Rather than force shoppers to frantically pack their own bags as the cashier rings up their purchases, the store provides a dedicated bagging area. We headed to a long shelf at the front of the store to transfer our purchases from our cart to our bags. I thought this was convenient, but it did seem like bagging could be a challenge if the store was very busy and the area was crowded.
Now, all that was left was to return the cart.
Total damage: $54.46
Returning the Aldi cart was a breeze. Simply unload your bags, return the cart to its row, lock it to the preceding cart, and you’ll get your quarter back. Easy-peasy. We hauled our purchases to the car, budget-friendly shopping mission accomplished. Or was it?
In total, we spent $54.46. Not too bad for 20 items, including slightly more expensive things, such as beer, coffee, and the pizza. But I didn’t exactly leave feeling like I’d saved a bundle, mostly because of those random impulse buys. I was looking forward to munching on the Gouda and the white cheddar cheese puffs (which Aldi shoppers named their favorite product of 2017), but I didn’t go to the store intending to buy either. Ditto for the quartet of hummus flavors and the Kalamata olives.
The final verdict
Overall, my first visit to Aldi was a positive one. Shopping at the store was pleasant, and I appreciated the more limited selection of products and the smaller footprint, which made the experience of navigating the store far easier. I didn’t half to trek a half mile back to the produce section when I realized I forgot to pick up bananas, for example. But the store wasn’t as convenient to get to as I would like, which means I probably won’t make it a regular part of my shopping routine. If I do return, I’d go with a more specific list of staple items and try to steer clear of the impulse purchases — a good rule for grocery shopping in general.

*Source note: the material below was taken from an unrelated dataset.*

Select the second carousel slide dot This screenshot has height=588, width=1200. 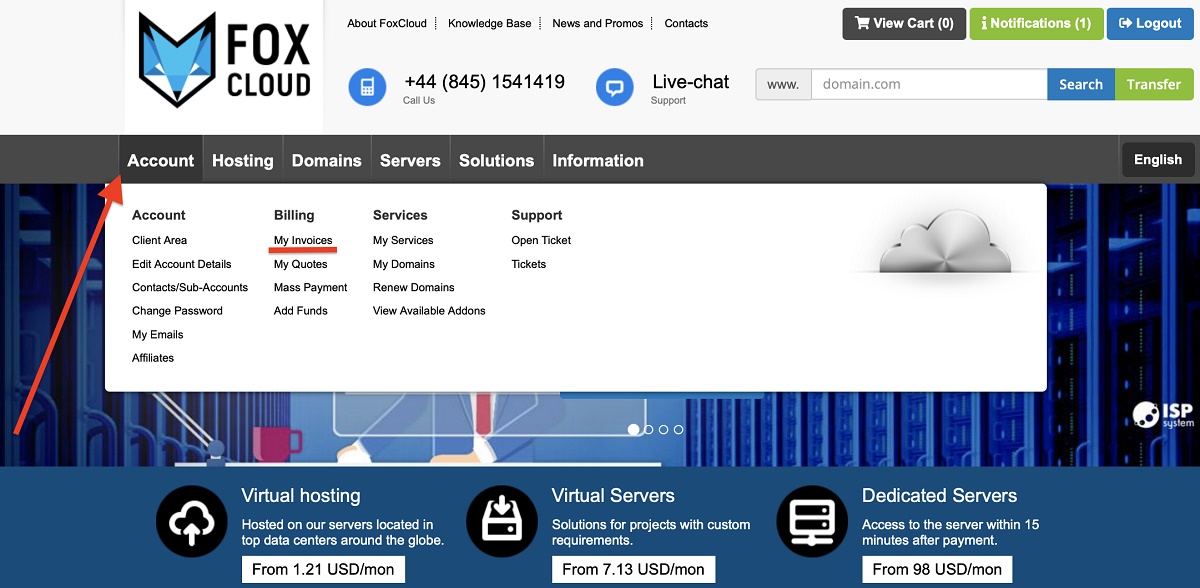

Should mainstream grocery stores be worried about Aldi muscling in on their turf? Maybe. Aldi’s prices on many items are enticingly low, and based on the products I’ve tried so far from my trip, cheap doesn’t have to mean sacrificing quality. Many price-sensitive shoppers already appreciate the store, and I expect more will do so as the chain expands.

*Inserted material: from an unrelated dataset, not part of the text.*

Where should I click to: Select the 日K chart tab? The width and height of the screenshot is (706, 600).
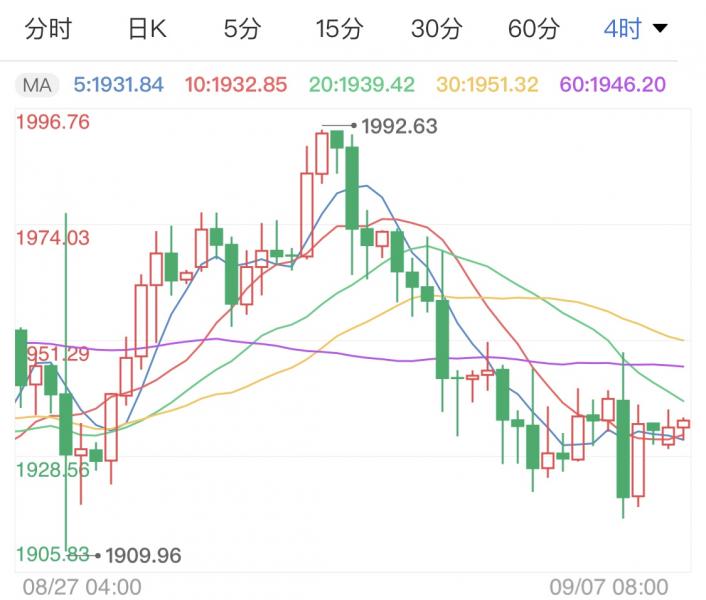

But full-service grocery stores offer advantages that streamlined operations, such as Aldi, don’t. The Von’s in my neighborhood has a pharmacy, butcher, floral section, bakery, and much wider variety of products overall. There’s definitely something to be said for one-stop shopping, especially when it’s within walking distance of my house. Nor did Aldi have the wide selection of prepared foods you’d find at a Whole Foods, and it didn’t have the quirky charm and cult favorite products you get at Trader Joe’s (hello, Cookie Butter). But Aldi is really good at what it sets out to do: Sell quality groceries for less. If I were really committed to save money on essentials and it was just a little more convenient to get to, I’d be making Aldi a regular part of my routine.